(Reuters) - Most U.S. consumers will spend more to heat their homes this winter (October through March) than last year as more folks stay home for coronavirus, the U.S. Energy Information Administration (EIA) projected in its Winter Fuels Outlook on Tuesday.
EIA said the combination of more people working and going to school from home, plus forecasts for a colder winter, will boost costs for households that heat primarily with natural gas, electricity and propane this year compared with last winter.
For homes that heat primarily with heating oil, however, EIA expects price declines for the fuel will offset the effects of higher consumption and lead to a decrease in expenditures.
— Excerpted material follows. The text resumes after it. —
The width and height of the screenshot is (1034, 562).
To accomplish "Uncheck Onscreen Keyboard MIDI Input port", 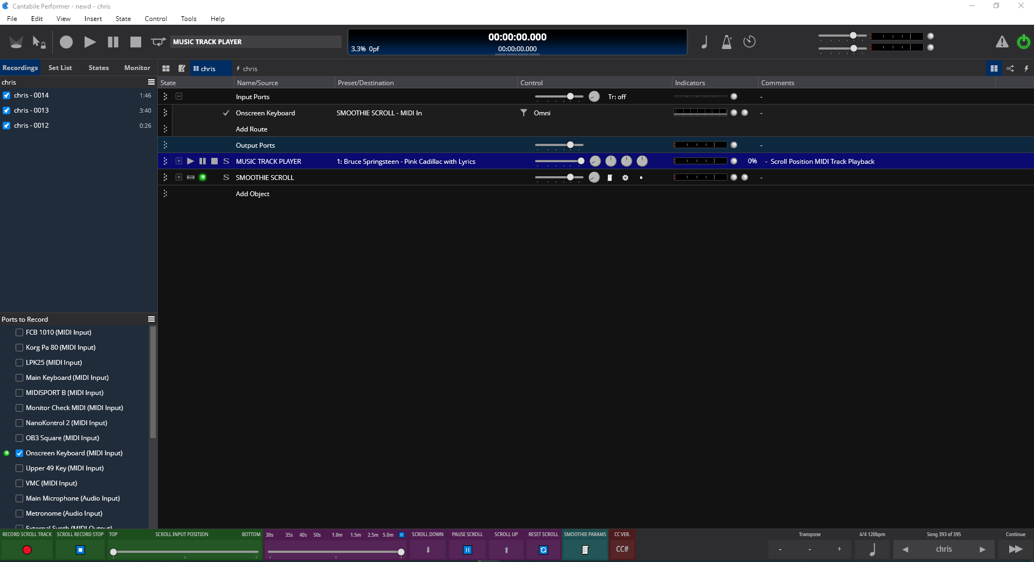I will [19, 453].
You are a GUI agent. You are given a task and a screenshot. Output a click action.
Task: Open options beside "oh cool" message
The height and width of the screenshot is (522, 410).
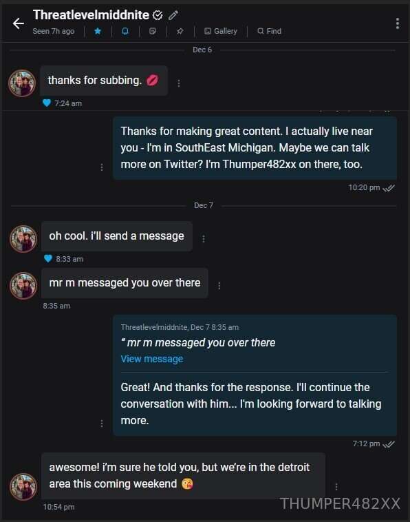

EIA projected households will spend about 6% more using natural gas, 7% more using electricity, and between 12% (in the Midwest) and 18% (in the Northeast) more using propane for heat during the winter of 2020-2021 than last year.
Those homes using heating oil, meanwhile, will likely spend about 10% less this winter versus last year.
Even though natural gas costs are expected to rise this winter versus last year, EIA projected it will still cost much less to heat an average U.S. home with gas than any other fuel - $572 for gas versus $1,221 for heating oil, $1,209 for electricity and between $1,196 (Midwest) and $1,655 (Northeast) for propane.
There are roughly 129 million households in the United States. About half of those homes, 61 million, use natural gas as their primary heating fuel. Electricity is the nation’s second-biggest source of heat - used in 52 million homes - and is the primary fuel in the South.
Most homes using heating oil are located in the Northeast - around 4.3 million homes, while most homes burning propane are in the Midwest - almost 2.3 million.